The district court understood the Investors’ case to be that Godfrey had implied that the equestrian center was completed. The district court ’found that such an implication was not made by Godfrey or by the appraisals he certified. Now, on appeal, the Investors in their Reply Brief explicitly disavow “that such misrepresentation was the basis of this action. The Investors never contended that the deficiency in the appraisals was that they implied or asserted that the center had already been built.”

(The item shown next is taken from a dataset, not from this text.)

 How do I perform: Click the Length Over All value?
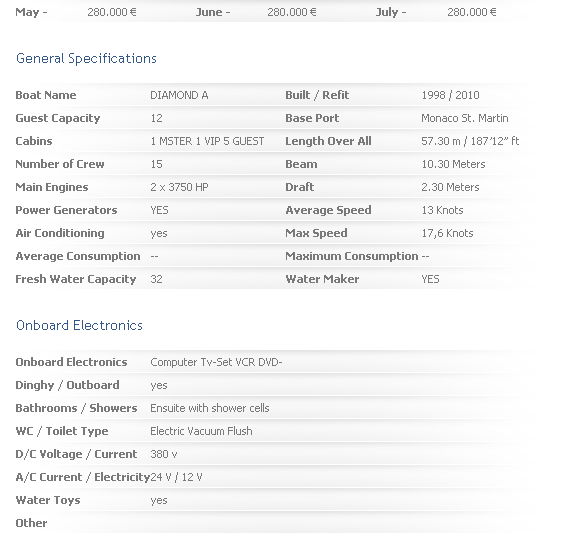pyautogui.click(x=470, y=141)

The Investors say that their case now and “throughout” has been “that four out of five sections of the appraisal — the sections involving over 2,000 acres — failed to disclose that the values given were, predicated on completion of the center.” (Emphasis added). This phrasing of the Investors’ position fails for two reasons: First, the Sheet 16, July 31, 1985 appraisal of the residential lots speaks of “Proposed Development” and gives a “Final Value Estimate” of the property “as developed.” The August 31, 1985 appraisal of Lots 15 and 16 gives the “Retail Value” “as if fully developed and subdivided” and the “Introduction” refers to estimating the value of the property “as it will be developed into salable residential lots.” The August 31, 1985 appraisal of Lots 4-12 describes what is being valued as “vacant commercial site at the Santa Fe Ranch” and gives the “Retail Value” “as if fully developed and ready for immediate sale and improvement.” No reasonable person reading these reports would have understood that they were current valuations of “raw land,” as now argued by the Investors; they were estimates of land as developed.
Second, as the Investors now concede that the appraisal of the equestrian center made clear that it was as yet unbuilt, and as this appraisal was attached to the other appraisals circulated by Incor, no reasonable reader of these appraisals could have believed that the land was being currently valued as if the equestrian center was in place.
Summary judgment was properly granted in Godfrey’s favor.
*1401AFFIRMED as to Godfrey. REVERSED as to Piccoli. REVERSED and REMANDED as to Keim.